● The records
[Start of section]

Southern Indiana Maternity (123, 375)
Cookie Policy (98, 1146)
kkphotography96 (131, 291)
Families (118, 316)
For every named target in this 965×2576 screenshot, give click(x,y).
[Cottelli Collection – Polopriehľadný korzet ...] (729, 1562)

[End of section]
[Start of section]

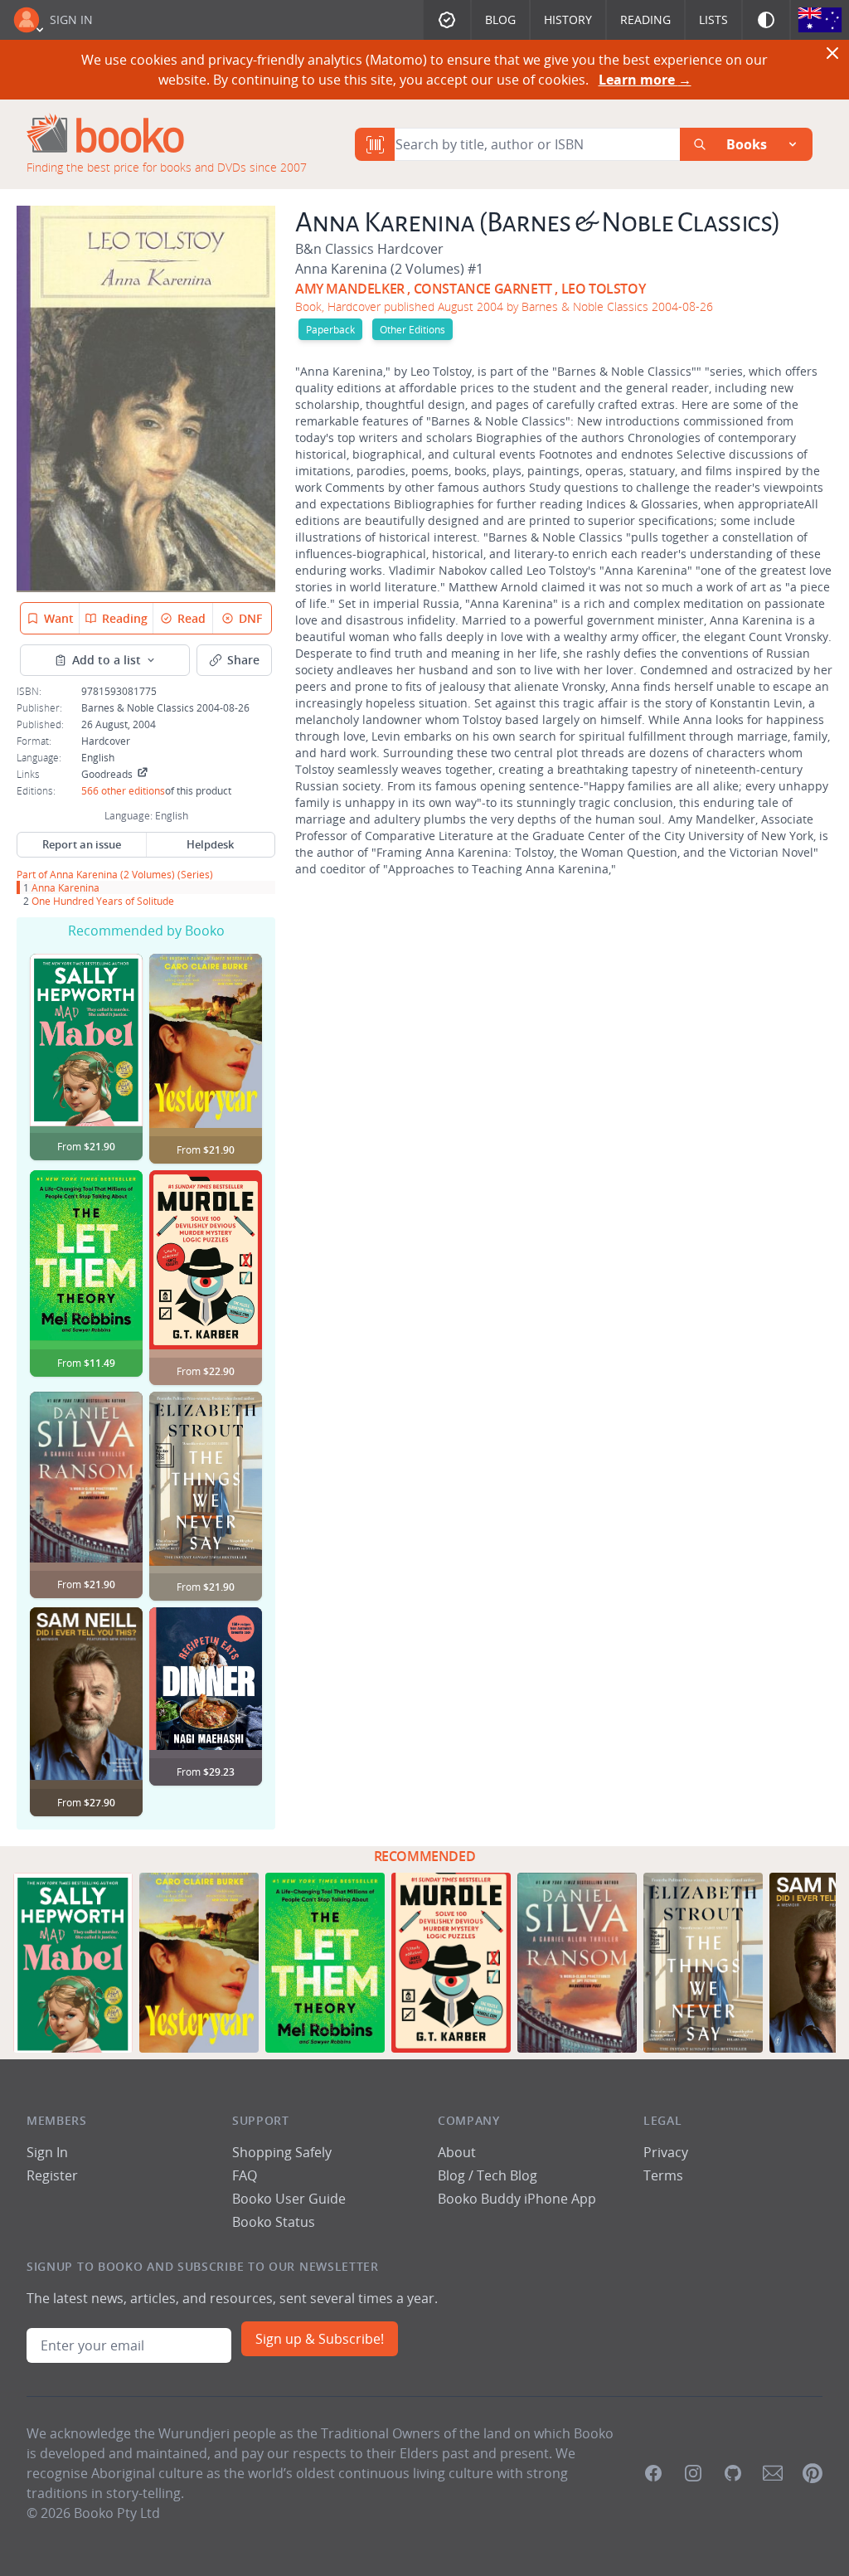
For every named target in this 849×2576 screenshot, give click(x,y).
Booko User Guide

[End of section]

● What is expected
The response should be the listing above, limited to the lines between the one holding "Families (118, 316)" and the one holding "[Cottelli Collection –", inclusive, reproduced exactly.

● Answer to this problem
Families (118, 316)
For every named target in this 965×2576 screenshot, give click(x,y).
[Cottelli Collection – Polopriehľadný korzet ...] (729, 1562)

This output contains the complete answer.